Tanfield Valley


Tanfield Valley, also referred to as Nanook, is an archaeological site located on the southernmost projection of Baffin Island in the Canadian territory of Nunavut. It is possible that the site was known to Pre-Columbian Norse explorers from Greenland and Iceland. It may be in the region of Helluland, spoken of in the Icelandic sagas.
The Helluland Archaeology Project is a research initiative that was set up at the Canadian Museum of Civilization, now the Canadian Museum of History, to investigate the possibility of an extended Norse presence on Baffin Island with trading with the indigenous Dorset people. It is now on hiatus following Patricia Sutherland's ouster from the museum in 2012. Excavations led by Sutherland at Tanfield Valley found possible evidence of medieval Norse textiles, metallurgy and other items of European-related technologies. Wooden artifacts from Dorset sites include specimens which bear a close resemblance to Norse artifacts from Greenland. Pelts from Eurasian rats have also been discovered.

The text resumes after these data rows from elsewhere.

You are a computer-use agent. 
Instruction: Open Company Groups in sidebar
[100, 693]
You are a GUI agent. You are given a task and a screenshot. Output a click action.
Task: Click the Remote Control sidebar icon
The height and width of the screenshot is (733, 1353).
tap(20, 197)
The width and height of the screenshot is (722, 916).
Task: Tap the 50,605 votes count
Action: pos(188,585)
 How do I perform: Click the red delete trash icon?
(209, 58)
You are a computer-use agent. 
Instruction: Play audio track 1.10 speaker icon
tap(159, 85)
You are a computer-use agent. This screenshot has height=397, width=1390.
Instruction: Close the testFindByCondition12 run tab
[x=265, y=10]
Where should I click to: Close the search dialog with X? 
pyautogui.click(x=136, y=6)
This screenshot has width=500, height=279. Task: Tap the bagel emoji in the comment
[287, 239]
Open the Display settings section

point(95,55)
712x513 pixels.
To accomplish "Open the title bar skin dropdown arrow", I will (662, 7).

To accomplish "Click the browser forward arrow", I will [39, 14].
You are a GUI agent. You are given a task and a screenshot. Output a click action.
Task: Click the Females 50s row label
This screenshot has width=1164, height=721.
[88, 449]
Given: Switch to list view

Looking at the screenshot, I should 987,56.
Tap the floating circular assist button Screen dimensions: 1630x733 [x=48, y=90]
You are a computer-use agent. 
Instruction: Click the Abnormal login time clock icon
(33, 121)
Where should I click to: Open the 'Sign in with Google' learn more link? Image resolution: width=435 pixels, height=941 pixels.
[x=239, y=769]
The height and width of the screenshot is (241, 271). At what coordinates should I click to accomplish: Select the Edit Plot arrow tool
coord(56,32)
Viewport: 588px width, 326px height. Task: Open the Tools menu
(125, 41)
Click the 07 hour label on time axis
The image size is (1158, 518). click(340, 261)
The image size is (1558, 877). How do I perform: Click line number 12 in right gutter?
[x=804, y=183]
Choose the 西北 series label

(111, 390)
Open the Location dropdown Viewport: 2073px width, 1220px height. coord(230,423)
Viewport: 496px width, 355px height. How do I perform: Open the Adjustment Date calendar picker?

In 2018, Michele Hayeur Smith of Brown University, who specializes in the study of ancient textiles, wrote that she does not think the ancient Arctic people, the Dorset and Thule, needed to be taught how to spin yarn, remarking "It's a pretty intuitive thing to do." In 1992, Elizabeth Wayland Barber wrote that a piece of three-ply yarn that dates to the Paleolithic era, that ended about 10,000 BP, was found at the Lascaux caves in France. This yarn consisted of three s-twist strands that were z-plied, much like the way yarn is made now. The eight sod buildings and artifacts found in the 1960s at L'Anse aux Meadows, located on the northern tip of Newfoundland, remains the only confirmed Norse site in North America outside of those found in Greenland.
Moreau Maxwell, professor and curator of Anthropology at Michigan State University, had previously researched the site in his study of the prehistory of Baffin island, the findings of which were summarized in his publication Prehistory of the Eastern Arctic.